Before I get into my version of this recipe, I want to point out that it is loaded with nutrient dense food. As I mentioned in my last blog, your body will trigger satiety when you eat nutritious foods versus processed, non-nutrient dense ones. After I ate this for my lunch yesterday, paired with a portion of red meat, I was 100% satisfied. It may have been one of the first times in recent history that I did NOT eat all of the food/snacks I brought to work with me.
This recipe was intended to be used as a nutritious side to pair with my proteins for lunches this week. The other intention of this recipe is also to pour it over a rice, quinoa or pasta, which is great for a full vegetarian meal.
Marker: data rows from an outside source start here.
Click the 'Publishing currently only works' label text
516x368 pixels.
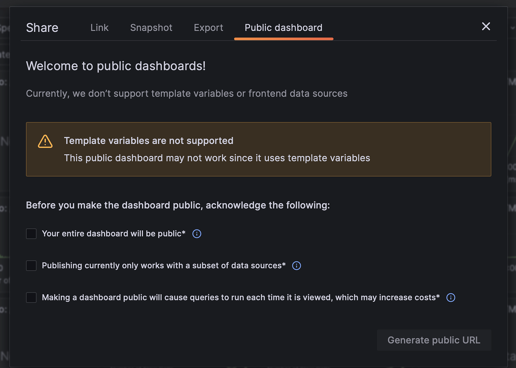pos(164,266)
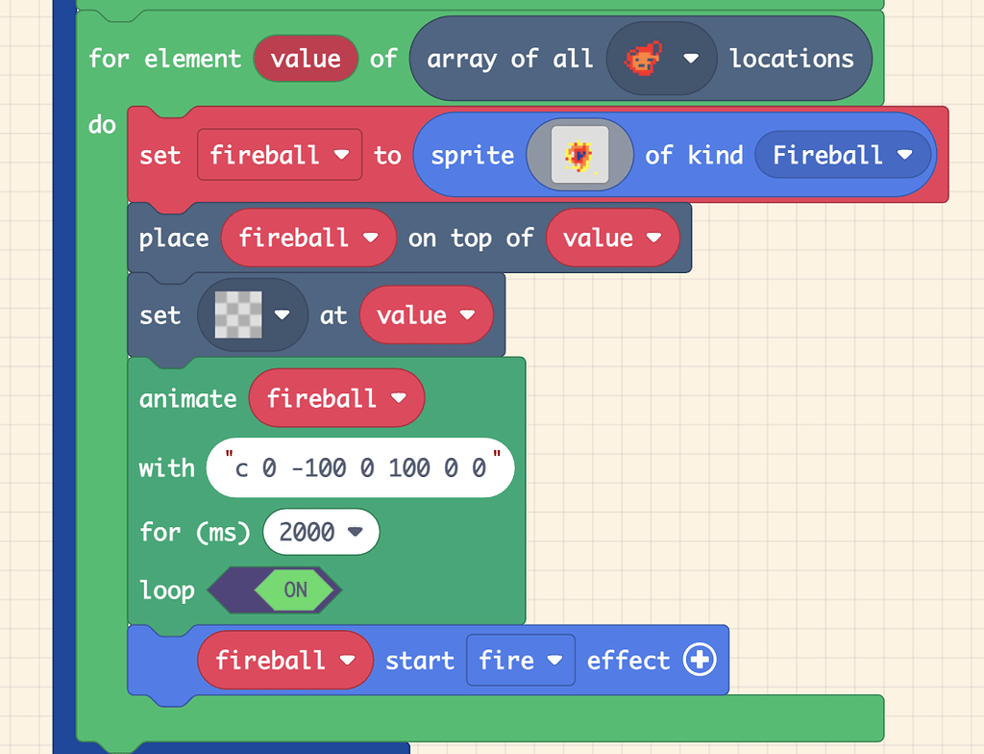
Task: Select the animate fireball block
Action: coord(187,398)
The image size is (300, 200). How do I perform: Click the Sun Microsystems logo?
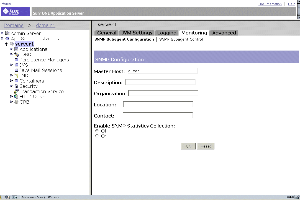coord(15,11)
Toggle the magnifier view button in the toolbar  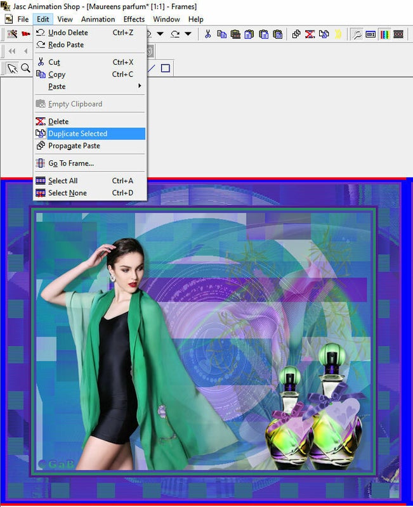point(357,34)
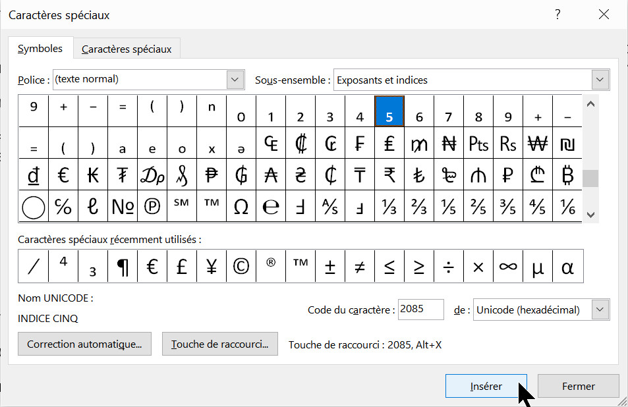Viewport: 628px width, 407px height.
Task: Click the yen sign in recent characters
Action: tap(212, 267)
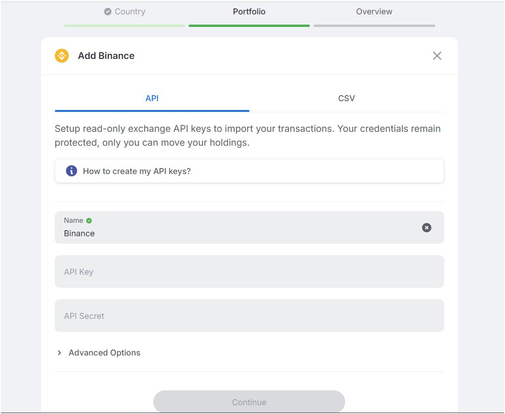Open the Overview step
Image resolution: width=505 pixels, height=414 pixels.
click(x=374, y=12)
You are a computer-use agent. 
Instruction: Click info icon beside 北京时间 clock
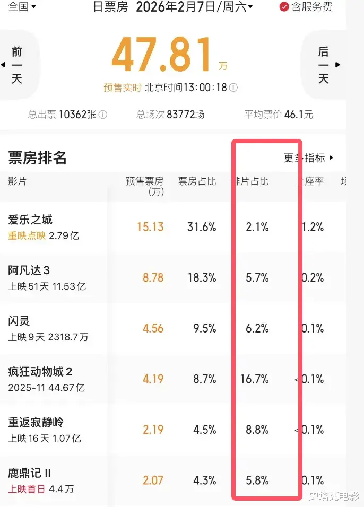[233, 88]
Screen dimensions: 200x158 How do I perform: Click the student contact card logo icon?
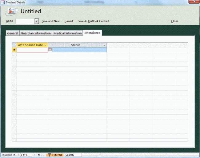pyautogui.click(x=12, y=11)
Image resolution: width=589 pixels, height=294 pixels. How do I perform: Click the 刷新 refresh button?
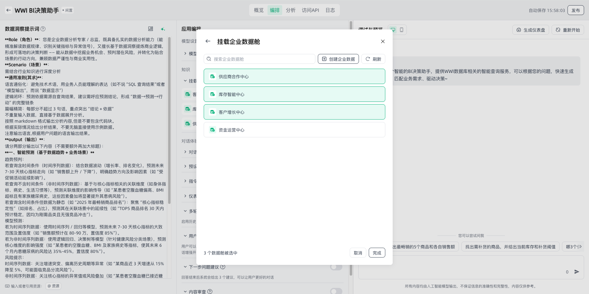tap(373, 59)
Lastly, if you are a vegetarian, I suggest you utilize brown lentils in this dish, as the original recipe calls for. 1-2 cups would be sufficient for the recipe portion:
- 3 medium sized sweet potatoes
- 5 parsnips
- 5 carrots
- 2 medium sweet onions
- 5 cloves garlic
- 16 oz fresh spinach
- 2 1/2 cups vegetable stock
- 1 cup light coconut milk
- chile pepper (1-2)
- 1 tsp black pepper
- 2 1/2 tbsp turmeric
- 2 tbsp coriander
- 1 tbsp coconut oil
- cinnamon stick
1. Peel and thinly slice the sweet potatoes, carrots and parsnips.
2. Chop the sweet onions.
3. Mince the garlic cloves.
4. Chop the spinach and put aside for later.
5. In a large saute pan, saute the parsnips, onions, carrots and garlic with the coconut oil over medium heat for 4-6 minutes.
6. Add the vegetable stock to the pan and let it come to a low boil; boil for another 4-6 minutes.
7. Transfer the contents of the pan to a medium to large crock pot.
8. Add the sweet potatoes to the crock pot mixture.
9. Add the spices (tumeric, coriander, black pepper), cinnamon stick and chopped chiles; stir.
10. Cook on low for 4 -5 hours or high for 2-3 hours. (I did high for 2.5 hours)
11. After the 2-3 hours of cooking time has passed, pour the cup of coconut milk into the crock pot over the contents.
12. Take handfuls of the chopped spinach, put them into the crock pot and stir it with each handful until no spinach remains.
13. Cook on high for another 20 minutes.
14. You are done! Enjoy over grain or pasta of choice or eat alone as a side dish.
**If you are a vegetarian and want to use this as a complete meal, add in 1-2 cups of lentils.
**I didn’t have a cinnamon stick, so I put a few dashes of ground cinnamon in and it worked fine.
**If you can’t tolerate spice of any kind like myself, leave out the chiles!
Eat this in large servings with no food-guilt!